It was said some things are written in the stones of fate — and no man, no god, could undo them. Yet there is an old whisper among the ancients: If you despise your fate, then summon the courage to change it.

I despised the end.

I loathed it with every fragment of my being.

For I believed-no —, I knew—we did not deserve such ruin.

Again and again, I fought against it.

Again and again, I failed.

Until the day I stumbled upon Heaven — a place untouched by death, a place where we could remain. A place where fate itself could not reach."

They called Riven Caelvane mad for daring to write such words in a nonfiction book. A relic of an unhinged mind, the critics said. A fairy tale dressed in delusions.

But Daigo didn't think so.

He didn't know why — he couldn't explain it — but that strange, desperate tale rooted itself in his mind, wrapping around his thoughts like ancient ivy.
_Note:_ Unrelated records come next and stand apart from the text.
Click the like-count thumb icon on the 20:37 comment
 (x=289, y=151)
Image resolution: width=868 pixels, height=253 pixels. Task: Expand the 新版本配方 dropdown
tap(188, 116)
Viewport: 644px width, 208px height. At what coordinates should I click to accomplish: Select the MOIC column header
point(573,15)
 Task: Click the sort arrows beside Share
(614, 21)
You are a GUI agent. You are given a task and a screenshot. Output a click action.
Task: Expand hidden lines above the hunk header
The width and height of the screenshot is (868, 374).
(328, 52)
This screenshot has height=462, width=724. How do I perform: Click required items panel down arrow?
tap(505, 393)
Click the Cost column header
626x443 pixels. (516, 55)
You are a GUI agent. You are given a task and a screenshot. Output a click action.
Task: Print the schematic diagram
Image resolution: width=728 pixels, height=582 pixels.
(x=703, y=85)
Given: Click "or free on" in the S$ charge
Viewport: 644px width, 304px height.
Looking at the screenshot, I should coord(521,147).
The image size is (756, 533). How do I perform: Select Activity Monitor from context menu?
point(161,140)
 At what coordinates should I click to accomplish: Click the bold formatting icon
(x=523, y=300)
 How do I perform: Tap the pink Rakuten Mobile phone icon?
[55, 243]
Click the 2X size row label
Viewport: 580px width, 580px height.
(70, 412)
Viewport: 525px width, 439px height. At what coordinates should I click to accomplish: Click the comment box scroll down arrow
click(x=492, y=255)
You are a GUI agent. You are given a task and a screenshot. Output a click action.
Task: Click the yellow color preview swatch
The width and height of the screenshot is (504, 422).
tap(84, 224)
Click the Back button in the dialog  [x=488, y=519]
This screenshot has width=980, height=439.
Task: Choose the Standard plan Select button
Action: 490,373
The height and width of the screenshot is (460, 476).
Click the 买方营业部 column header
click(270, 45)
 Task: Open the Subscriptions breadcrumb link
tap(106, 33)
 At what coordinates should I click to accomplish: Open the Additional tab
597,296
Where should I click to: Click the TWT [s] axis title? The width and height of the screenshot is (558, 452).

He still heard those words echoing inside him as his car pulled to a slow halt in front of his house.

Daigo shifted the car into park, frowning slightly.

Something was wrong.

The iron fence lining his property — tall, once sturdy, meant to keep dangers out — was broken. Not merely rusted or bent by time. Shattered, as if something had torn through it with unnatural force.

Cold air seeped into the car despite the closed windows. He sat there for a moment, engine humming softly, staring at the wreckage ahead.

The front gate swung crookedly, creaking in the wind, tapping rhythmically against the battered stone post.

The world felt too still.

His house — a narrow, gray-brick building with sloped eaves and tall windows — loomed in the darkness beyond the gate, its shape skeletal under the dying light of evening.

The memories of Riven Caelvane's words gnawed at him. About endings. About swallowing skies. About fate refusing to be undone.

Daigo clenched the steering wheel for a long moment. Then, exhaling, he opened the door.

Gravel crunched under his boots as he stepped out, the chill biting sharper than it should in late spring.

Ahead, his broken fence yawned open like a warning mouth.

He crossed the threshold.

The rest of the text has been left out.